● Parts of the exercise:
A: Repeat word for word the portion of the Smile, Mom article starting at "Smile, Mom ()" and ending at "for 50 episodes.".
B: Keep writing the Smile, Mom article, picking up right after its last sentence.

-------- Article

Smile, Mom () is a 2010 South Korean television drama starring Lee Mi-sook, Park Won-sook, Ji Soo-won, Yoon Jung-hee, Ko Eun-mi and Lee Jae-hwang. The weekend theater drama aired on SBS from November 6, 2010 to April 24, 2011 on Saturdays and Sundays at 20:50 for 50 episodes.

Plot
Smile Mom covers the reconciliation and love stories of 3 pairs of mothers and daughters.

Jo Bok-hee (Lee Mi-sook) is the mother of three children Shin Dal-rae (Kang Min-kyung), Shin Meo-roo (Lee Jae-hwang) and Shin So-ra (Jung Ji-ahn). For their own well being, Jo Bok-hee pushes them hard to succeed. Shin Dal-rae is a top talent and since she was a young child, she has been dragged to broadcasting companies for auditions. Because of her shy and introverted personality, Shin Dal-rae hates to be in front of the camera, but after her mother and father fought over money, Shin Dal-rae has just followed her mother's will. Shin Meo-roo is Jo Bok-hee's first son and is married to Kang Shin-young (Yoon Jung-hee). He has a bad habit of being a womanizer. Growing up under the strong will of his mother, Shin Meo-roo has also become a bit of a mama's boy. He is popular and thought to be kind, but he is not responsible and double-faced.

----------------
-------- Dataset content

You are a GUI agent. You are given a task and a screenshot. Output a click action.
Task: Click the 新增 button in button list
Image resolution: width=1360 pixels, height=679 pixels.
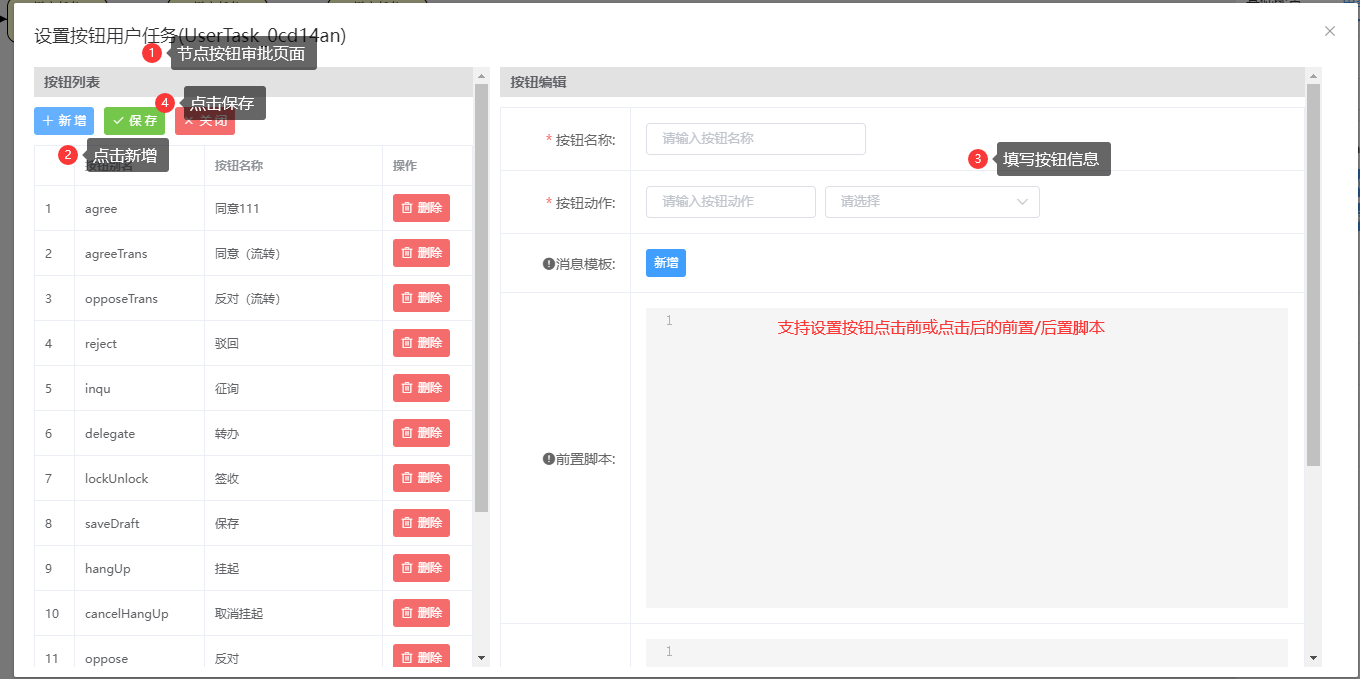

----------------

● Answers to the exercises:
A:
Smile, Mom () is a 2010 South Korean television drama starring Lee Mi-sook, Park Won-sook, Ji Soo-won, Yoon Jung-hee, Ko Eun-mi and Lee Jae-hwang. The weekend theater drama aired on SBS from November 6, 2010 to April 24, 2011 on Saturdays and Sundays at 20:50 for 50 episodes.

B:
Park Soon-ja (Park Won-sook) is the mother of Kang Shin-young and Kang Do-young. Under her husband's patriarchal attitude, she raised her children and also took care of her parents-in-law and husband. Kang Shin-young assists her husband Shin Meo-roo, who is a politician. She even writes his draft speeches on his behalf. To promote her husband's kind image she showcases her life to the public. Older brother Kang Do-young (Seo Dong-won) is incompetent, troubled, and vain.

Yoon Min-joo (Ji Soo-won) is the mother of Bae Yeon-woo (Kim Jin-woo) and Bae Yeon-seo (Yeo Min-joo). She was dumped by her husband and raised her two kids alone. Even as a single mother she was able to become a professor. Yoon Min-joo is close friends with Jo Bok-hee. Nevertheless, because Yoon Min-joo was dumped by her husband she has gained a twisted mind. Her son Bae Yeon-woo is the society reporter for a newspaper. His character is cynical, critical and rough. Because of his father, he is indifferent to his mother, hates his family and does not want to marry. Daughter Bae Yeon-seo constantly defies her mother so there's always conflict between the two.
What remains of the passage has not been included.